Даже власти не считали для себя недостойным удерживать художников силой в их настоящей сфере. Известен закон фивян, повелевавший художникам подражать прекрасному и запрещавший, под страхом наказания, подражать отвратительному. Это не был закон против плохих художников, каким признавали его многие и даже Юний; закон этот просто воспрещал применение недостойных приемов искусства, состоящих в достижении сходства с изображаемым путем передачи неприятных черт оригинала, т. е., другими словами говоря, запрещал карикатуру.

Из того же духа прекрасного вытекал и закон Элланодила. Каждый олимпийский победитель имел право на статую, но только троекратный победитель удостоивался иконической статуи – статуи, представлявшей его изображение. Объяснялось это нежеланием иметь много посредственных портретов в числе произведений искусства. Ибо, хотя портрет и допускает идеализацию, но в нем должно преобладать сходство с изображаемым; портрет может быть идеалом только известного человека, а не человека вообще.

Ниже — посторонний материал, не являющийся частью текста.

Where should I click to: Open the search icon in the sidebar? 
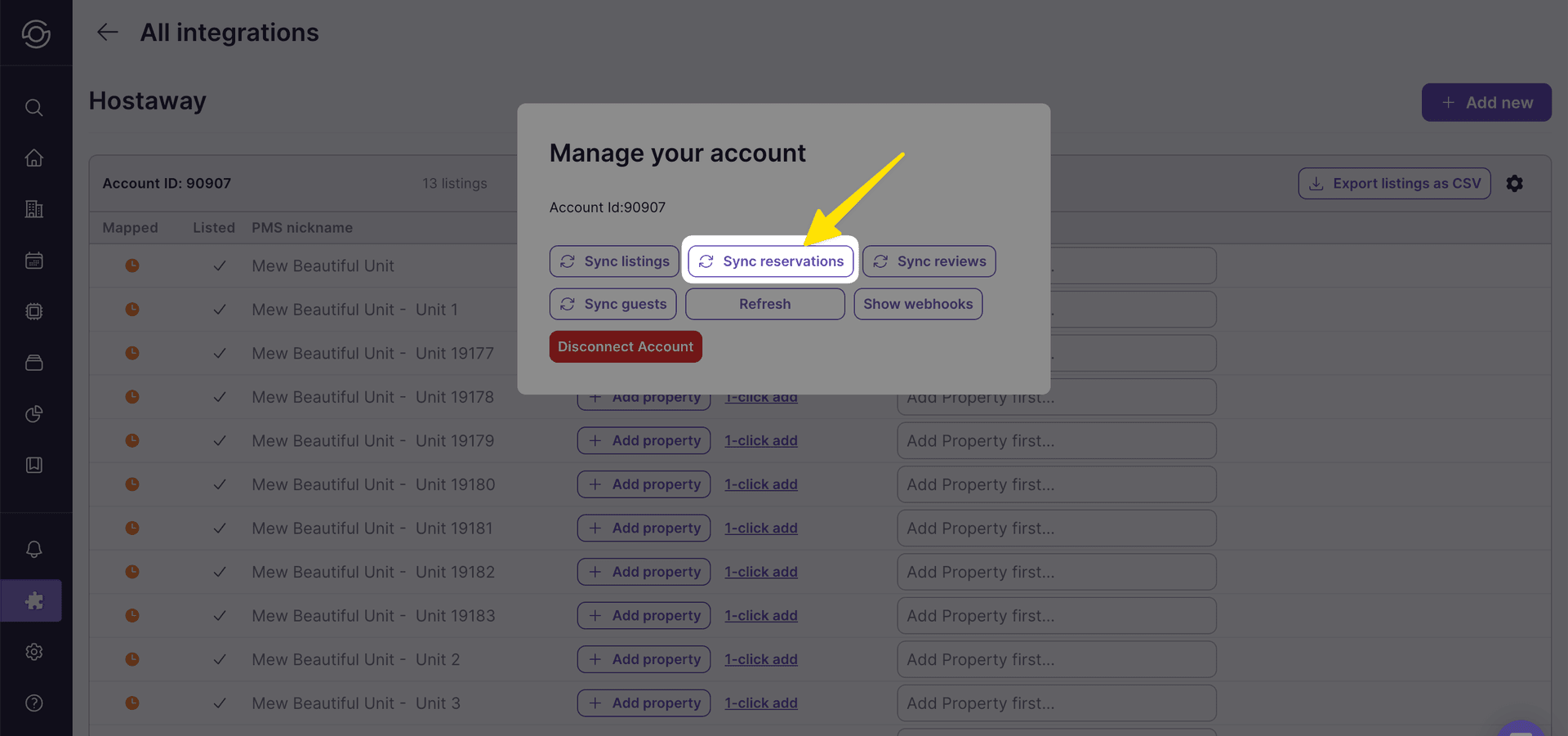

Мы смеемся, когда слышим, что у древних даже искусства подчинялись гражданским законам; но мы не всегда правы, когда смеемся над ними. Законодательство, бесспорно, не должно иметь никакого применения к наукам, конечной целью которых является истина. Истина – потребность человеческого духа, и малейшее стеснение его в удовлетворении этой потребности есть тирания. Конечная же цель искусства – наслаждение, а без наслаждения можно обойтись. Поэтому законодатель вправе распоряжаться тем, какого рода наслаждение, в какой мере и каком виде желательно допустить в государстве.

В особенности изобразительное искусство, кроме бесспорного влияния, какое оно имеет на характер народа, может оказывать еще особое воздействие, требующее ближайшего надзора со стороны закона.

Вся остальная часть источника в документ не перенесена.